My treasured photo was taken at Alexa’s first—and only—dance recital. She has brain cancer. She’s thin, and because she has no hair, she’s wearing a wig. But she’s also wearing her costume for her class’s Scottish dance. Aside from the illness, the wig, and her thinness, however, her eyes shine like stars in my memory. Her head is tilted back and a smile lights up her face. She radiates pure joy. Some memories bring with them a twinge of sadness and sometimes even regret. But this photo holds no sadness for me or for anyone who sees it. When I look at it, all I see is joy. When I look at it, I feel that joy. I smile and once again, I experience the joy of Alexa, the joy she brought not only to my life but also to the lives of many others.
It’s joy—that spark—that we miss so dearly when our loved ones die. It’s joy that seems so elusive, especially in the early days, weeks, months, and even years of our grieving. It’s joy that seems like it will never ever return. The loss of joy further compounds our sadness. We yearn for it.
I wish I had a magic spell to bring back that joy. I don’t. However, I do know of a way to capture, even if for fleeting moments, some of the joy we crave after loss.
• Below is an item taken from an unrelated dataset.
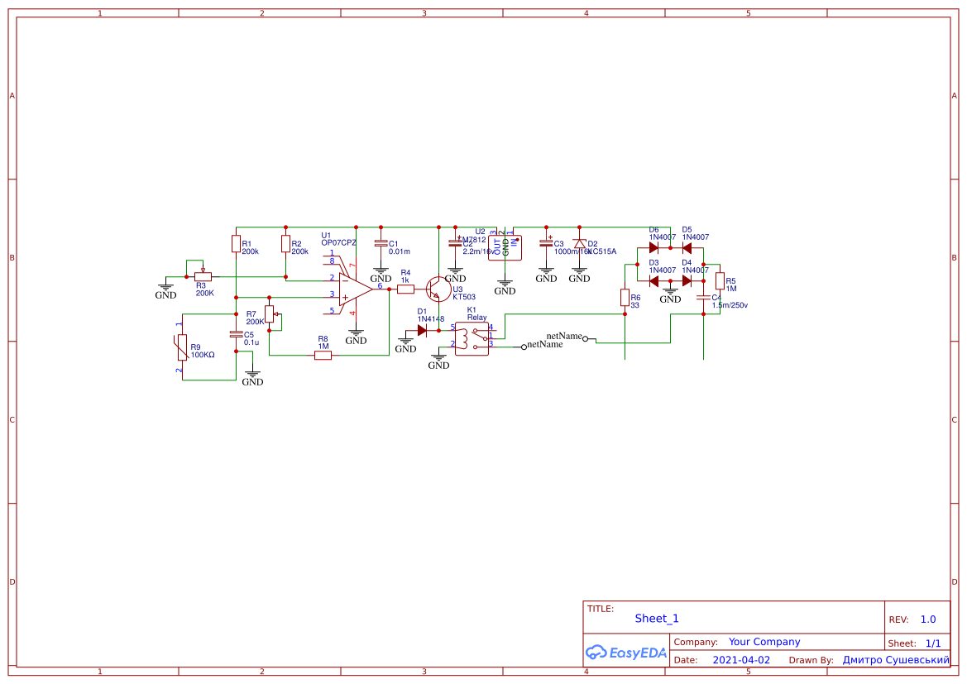
Task: Click the REV 1.0 value
Action: pyautogui.click(x=927, y=619)
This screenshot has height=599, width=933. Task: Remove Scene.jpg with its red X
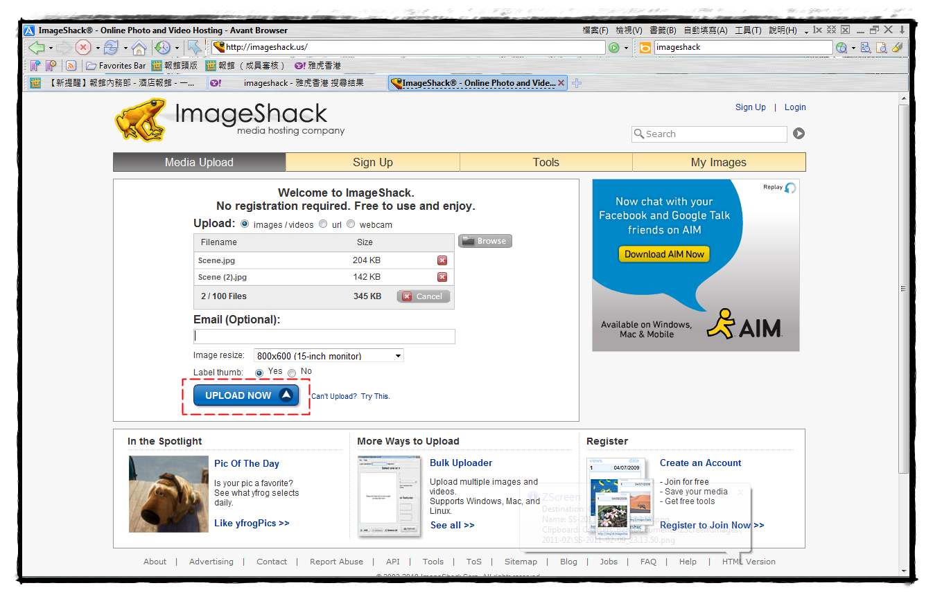pyautogui.click(x=442, y=260)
Like Alexa’s dance recital photo, I imagine that somewhere you have a memory of the joy your loved one brought to your life. I imagine you have a photo that captures that joy. Give yourself the gift of contemplating that photo or memory. As you do, reach into your heart and retrieve the gift of joy your loved one brought to your life. Relive the time captured in the photo or in your memory. Once again, feel that joy. Perhaps for a few precious moments, you can take a holiday from your sorrow, reach for, and hang onto that joy.
In this season of holidays and giving, remember to give yourself the gifts of compassion, patience, and contemplation. In giving yourself these gifts, also be receptive to joy. Remember to look for joy—you just might find it, and once again be able to live it and share it.